Сейчас все можно сказать про минувшее. Но прошло тридцать лет. Сумею ли?
Назым Хикмет, начиная с 1955 года, часто приходил к нам на киностудию "Союзмультфильм", где по его сценариям ставились два фильма и где я работала редактором. В то время (думаю, так происходит и сегодня) мультфильмы создавали веселые, до озорства насмешливые, чистые люди. Наш сценарный отдел - пристройка к бывшей церкви, узкий, длинный, как пенал, - был любимым перекрестком всех студийных дорог. Сюда забегали отвести душу, сообщить или узнать интересную новость, проверить на юмор трюк, реплику или послушать, о чем нынче говорят обожаемые наши авторы: Н. Р. Эрдман, М. Д. Вольпин, М. А. Светлов, Назым Хикмет, В. В. Сутеев, А. А. Галич и им подобные хорошие люди.

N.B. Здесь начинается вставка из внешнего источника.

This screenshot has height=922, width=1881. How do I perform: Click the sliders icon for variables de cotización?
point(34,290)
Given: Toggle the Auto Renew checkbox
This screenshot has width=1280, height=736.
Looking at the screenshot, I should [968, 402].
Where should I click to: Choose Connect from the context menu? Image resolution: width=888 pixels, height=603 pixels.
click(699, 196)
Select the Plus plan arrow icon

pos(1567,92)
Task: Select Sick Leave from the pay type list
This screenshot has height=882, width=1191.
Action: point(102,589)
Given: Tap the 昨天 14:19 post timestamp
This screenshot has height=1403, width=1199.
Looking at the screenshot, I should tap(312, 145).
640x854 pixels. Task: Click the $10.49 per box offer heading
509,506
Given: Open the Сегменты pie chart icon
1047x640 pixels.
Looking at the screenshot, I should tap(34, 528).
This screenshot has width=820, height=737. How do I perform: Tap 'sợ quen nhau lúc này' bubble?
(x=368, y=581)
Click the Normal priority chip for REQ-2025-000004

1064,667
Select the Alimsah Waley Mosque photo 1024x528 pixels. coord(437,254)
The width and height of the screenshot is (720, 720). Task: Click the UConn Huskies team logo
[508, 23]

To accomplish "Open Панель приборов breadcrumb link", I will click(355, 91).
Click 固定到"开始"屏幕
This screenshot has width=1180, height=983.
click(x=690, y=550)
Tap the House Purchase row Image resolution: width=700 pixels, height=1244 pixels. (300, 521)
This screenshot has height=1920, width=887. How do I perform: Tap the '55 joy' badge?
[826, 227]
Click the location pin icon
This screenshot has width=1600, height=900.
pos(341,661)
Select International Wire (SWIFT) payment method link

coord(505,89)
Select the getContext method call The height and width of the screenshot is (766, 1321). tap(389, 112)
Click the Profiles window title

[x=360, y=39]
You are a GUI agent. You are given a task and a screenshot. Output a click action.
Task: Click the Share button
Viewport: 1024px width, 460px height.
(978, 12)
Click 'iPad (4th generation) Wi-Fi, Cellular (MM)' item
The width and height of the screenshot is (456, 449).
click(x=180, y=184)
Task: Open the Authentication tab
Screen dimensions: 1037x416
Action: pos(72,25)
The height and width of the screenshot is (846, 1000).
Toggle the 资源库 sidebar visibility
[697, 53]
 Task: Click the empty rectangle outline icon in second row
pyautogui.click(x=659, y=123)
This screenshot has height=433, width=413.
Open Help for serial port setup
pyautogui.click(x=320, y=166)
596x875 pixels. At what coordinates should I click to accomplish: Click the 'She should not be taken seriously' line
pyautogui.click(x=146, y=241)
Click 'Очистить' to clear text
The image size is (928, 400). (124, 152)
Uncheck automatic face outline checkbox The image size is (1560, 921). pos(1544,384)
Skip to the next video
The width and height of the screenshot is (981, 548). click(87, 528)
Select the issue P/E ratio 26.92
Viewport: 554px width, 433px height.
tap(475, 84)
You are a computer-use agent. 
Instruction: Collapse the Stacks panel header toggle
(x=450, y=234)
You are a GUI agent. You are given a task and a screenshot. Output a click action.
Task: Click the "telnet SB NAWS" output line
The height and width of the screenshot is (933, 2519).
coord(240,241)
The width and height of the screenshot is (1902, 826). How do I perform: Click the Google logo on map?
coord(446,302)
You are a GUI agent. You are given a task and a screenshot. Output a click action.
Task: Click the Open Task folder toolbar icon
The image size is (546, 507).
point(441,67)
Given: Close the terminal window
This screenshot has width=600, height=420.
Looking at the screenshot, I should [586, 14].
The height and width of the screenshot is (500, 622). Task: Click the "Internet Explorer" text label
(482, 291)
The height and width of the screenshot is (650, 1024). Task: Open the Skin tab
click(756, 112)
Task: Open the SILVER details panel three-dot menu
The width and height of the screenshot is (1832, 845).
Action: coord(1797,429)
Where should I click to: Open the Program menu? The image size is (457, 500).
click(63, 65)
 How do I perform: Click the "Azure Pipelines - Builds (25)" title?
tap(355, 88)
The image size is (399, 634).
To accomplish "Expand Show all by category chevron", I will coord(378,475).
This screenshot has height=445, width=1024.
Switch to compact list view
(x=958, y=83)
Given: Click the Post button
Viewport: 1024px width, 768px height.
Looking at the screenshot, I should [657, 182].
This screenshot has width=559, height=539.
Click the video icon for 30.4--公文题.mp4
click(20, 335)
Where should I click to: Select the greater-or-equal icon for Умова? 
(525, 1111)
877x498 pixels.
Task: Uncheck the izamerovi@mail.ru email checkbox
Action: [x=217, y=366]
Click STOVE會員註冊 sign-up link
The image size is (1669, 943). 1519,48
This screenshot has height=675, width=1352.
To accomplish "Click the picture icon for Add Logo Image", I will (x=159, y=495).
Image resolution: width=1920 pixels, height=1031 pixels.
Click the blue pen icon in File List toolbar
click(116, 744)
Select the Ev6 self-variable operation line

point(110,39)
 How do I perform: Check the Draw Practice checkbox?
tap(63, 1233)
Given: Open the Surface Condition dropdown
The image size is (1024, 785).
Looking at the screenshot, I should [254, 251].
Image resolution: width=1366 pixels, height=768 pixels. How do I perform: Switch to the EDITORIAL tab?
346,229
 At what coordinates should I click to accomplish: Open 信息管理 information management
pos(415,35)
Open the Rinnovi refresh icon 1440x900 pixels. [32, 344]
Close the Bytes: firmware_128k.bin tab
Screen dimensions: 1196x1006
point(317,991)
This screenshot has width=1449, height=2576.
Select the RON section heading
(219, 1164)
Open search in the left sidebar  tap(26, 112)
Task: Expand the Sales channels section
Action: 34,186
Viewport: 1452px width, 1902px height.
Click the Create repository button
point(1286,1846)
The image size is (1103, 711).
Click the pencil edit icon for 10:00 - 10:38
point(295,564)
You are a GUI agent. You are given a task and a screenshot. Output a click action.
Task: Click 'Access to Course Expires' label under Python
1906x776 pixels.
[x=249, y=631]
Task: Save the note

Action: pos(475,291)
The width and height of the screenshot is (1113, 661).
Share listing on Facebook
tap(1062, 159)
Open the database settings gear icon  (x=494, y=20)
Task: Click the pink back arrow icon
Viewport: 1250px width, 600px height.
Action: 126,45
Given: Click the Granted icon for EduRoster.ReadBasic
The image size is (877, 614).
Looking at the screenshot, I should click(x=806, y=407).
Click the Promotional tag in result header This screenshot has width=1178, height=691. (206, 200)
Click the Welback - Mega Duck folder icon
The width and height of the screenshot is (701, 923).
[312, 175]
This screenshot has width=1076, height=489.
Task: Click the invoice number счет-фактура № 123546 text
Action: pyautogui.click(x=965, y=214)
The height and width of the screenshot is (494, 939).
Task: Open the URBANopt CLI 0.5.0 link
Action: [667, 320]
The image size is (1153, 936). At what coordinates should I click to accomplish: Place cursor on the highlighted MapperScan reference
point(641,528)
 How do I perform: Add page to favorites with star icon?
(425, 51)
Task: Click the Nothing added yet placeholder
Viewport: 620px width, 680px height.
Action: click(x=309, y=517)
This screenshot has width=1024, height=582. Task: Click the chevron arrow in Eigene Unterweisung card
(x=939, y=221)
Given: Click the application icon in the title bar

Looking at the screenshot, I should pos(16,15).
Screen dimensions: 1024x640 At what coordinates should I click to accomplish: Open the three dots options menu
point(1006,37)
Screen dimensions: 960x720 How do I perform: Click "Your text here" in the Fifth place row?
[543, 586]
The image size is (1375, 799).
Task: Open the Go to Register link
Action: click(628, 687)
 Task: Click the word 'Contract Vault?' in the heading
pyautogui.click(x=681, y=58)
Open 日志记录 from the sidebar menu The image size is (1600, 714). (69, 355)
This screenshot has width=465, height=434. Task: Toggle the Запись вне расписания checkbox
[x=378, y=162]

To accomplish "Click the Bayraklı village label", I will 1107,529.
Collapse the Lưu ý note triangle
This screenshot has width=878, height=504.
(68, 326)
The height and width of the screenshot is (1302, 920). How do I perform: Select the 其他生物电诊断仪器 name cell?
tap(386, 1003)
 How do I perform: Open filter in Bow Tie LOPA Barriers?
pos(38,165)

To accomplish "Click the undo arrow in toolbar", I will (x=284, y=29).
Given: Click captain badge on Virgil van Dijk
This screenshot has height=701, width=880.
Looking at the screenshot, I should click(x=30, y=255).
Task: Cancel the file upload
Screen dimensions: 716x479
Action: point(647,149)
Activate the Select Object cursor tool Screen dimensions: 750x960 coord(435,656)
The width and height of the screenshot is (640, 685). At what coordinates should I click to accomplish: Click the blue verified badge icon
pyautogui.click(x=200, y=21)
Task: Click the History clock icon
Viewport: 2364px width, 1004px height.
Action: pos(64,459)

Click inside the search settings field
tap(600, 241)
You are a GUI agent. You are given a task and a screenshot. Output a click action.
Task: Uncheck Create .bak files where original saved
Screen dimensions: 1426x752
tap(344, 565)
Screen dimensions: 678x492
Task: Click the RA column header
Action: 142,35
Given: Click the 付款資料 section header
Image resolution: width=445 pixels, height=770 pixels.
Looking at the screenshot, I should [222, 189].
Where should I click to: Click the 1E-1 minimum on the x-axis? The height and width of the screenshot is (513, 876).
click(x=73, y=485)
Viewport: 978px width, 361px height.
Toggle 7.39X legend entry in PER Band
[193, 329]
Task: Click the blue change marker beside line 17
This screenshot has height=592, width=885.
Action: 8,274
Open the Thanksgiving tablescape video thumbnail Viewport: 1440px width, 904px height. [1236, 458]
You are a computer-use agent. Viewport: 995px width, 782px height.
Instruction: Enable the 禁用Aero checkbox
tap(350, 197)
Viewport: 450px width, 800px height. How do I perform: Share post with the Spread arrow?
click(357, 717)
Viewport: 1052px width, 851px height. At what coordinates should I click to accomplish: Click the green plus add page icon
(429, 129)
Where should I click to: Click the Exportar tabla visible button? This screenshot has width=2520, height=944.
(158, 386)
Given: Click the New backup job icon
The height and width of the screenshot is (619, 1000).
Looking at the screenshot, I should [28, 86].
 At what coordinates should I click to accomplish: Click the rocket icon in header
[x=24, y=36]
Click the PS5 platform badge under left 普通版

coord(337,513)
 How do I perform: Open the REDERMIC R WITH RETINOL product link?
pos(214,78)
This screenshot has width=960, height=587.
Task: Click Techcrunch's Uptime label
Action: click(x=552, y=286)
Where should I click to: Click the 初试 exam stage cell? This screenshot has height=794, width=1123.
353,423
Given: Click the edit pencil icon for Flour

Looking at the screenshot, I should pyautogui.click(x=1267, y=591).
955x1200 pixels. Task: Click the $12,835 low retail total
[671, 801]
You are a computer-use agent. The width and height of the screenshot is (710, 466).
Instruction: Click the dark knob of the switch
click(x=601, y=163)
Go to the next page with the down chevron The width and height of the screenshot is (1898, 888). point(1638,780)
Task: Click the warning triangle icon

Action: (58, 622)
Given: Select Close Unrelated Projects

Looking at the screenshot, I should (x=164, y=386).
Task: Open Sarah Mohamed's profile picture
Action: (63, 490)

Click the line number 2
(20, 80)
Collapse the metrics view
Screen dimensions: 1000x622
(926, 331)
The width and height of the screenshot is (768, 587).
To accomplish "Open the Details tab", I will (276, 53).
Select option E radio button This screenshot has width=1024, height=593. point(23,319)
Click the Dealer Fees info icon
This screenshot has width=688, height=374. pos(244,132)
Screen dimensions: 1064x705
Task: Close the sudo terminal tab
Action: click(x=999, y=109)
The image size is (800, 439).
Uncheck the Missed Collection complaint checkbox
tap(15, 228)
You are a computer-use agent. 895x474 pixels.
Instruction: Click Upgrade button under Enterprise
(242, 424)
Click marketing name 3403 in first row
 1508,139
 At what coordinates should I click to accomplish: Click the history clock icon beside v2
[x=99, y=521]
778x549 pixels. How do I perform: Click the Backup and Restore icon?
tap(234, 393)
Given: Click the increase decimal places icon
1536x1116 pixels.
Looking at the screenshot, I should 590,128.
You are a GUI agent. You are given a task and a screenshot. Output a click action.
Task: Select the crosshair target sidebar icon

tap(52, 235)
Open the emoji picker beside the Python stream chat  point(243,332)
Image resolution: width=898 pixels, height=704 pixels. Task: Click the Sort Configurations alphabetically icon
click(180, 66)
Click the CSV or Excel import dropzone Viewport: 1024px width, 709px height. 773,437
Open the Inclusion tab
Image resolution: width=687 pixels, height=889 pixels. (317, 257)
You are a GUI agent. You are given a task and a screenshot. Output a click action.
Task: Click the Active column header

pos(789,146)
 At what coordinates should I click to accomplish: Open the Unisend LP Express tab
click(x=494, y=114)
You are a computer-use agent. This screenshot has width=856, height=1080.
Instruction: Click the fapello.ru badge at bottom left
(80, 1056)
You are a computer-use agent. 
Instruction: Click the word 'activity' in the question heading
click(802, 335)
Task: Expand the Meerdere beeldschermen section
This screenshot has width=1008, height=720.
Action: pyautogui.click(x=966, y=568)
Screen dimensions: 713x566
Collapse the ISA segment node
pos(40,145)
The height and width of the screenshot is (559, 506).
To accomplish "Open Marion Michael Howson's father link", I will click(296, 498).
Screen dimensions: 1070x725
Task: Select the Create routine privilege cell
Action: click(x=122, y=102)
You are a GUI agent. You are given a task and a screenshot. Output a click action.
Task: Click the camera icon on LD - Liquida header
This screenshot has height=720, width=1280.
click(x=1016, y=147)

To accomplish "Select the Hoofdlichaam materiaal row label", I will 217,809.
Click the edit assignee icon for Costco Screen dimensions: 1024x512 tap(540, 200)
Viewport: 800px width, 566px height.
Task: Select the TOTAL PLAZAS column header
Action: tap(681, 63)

Назым Хикмет был превосходным рассказчиком и с восхищением отмечал талантливую шутку, меткое слово, хороший анекдот и вообще тяготел к людям, умеющим смеяться, и в самых горьких ситуациях тоже. Он любил приходить в наш сценарный пенал, частенько озадачивал нас своими непредсказуемыми вопросами, и увлеченно, охотно, с неповторимым юмором рассказывал множество своих историй. А мы любили его слушать, и нам всем казалось, что в этой атмосфере, исключающей всякую пошлость и хамство, он, человек так много переживший, отдыхает.
Скомпрометированное постановлением имя Михаила Михайловича Зощенко возникло в равноправном списке любимых классиков Назыма, произнесенное им вслед за Мольером и Гоголем, прямо скажу, для всех нас внезапно. Мы его читали, знали, но великим его даже в нашей творческой среде никто не считал. А произошло это так.
В тяжеловесные пятидесятые годы, когда ржавые замки с дверей нашей жизни сняли, а решетки на окнах еще продолжали висеть, общественное мнение людей выражалось в бесчисленных анекдотах. Процесс этот набирал темп пропорционально государственному истреблению сатирического жанра. Анекдотами люди отзывались на любые проявления лжи, глупости, демагогии, социальной несправедливости и административного головотяпства. Их рассказывали везде и всюду, и никто почему-то не задумывался, откуда они берутся.
Однажды к нам пришел Назым и с улыбкой сообщил, что на днях он встречался на Украине с товарищами колхозниками и от них услышал очень злой анекдот про коммунизм. "Смысл его заключается в том, - говорил он, - что коммунизм наступит при условии, если в каждом колхозе появится вертолет, чтобы крестьяне в любой момент могли слетать в Москву за пшеном. Я спросил их, - продолжал он,- а знают ли они, кто в Советском Союзе сочиняет анекдоты? Они очень серьезно отвечали: "Политические - Илья Эренбург, а про пшено - это все Зощенко!" Я их не стал разубеждать. Я очень за товарища Зощенко обрадовался. Какой замечательный у него народный авторитет, несмотря на весь позор, который здесь сделали! И я очень хочу, чтобы товарищ Зощенко знал об этой прекрасной любви советских людей".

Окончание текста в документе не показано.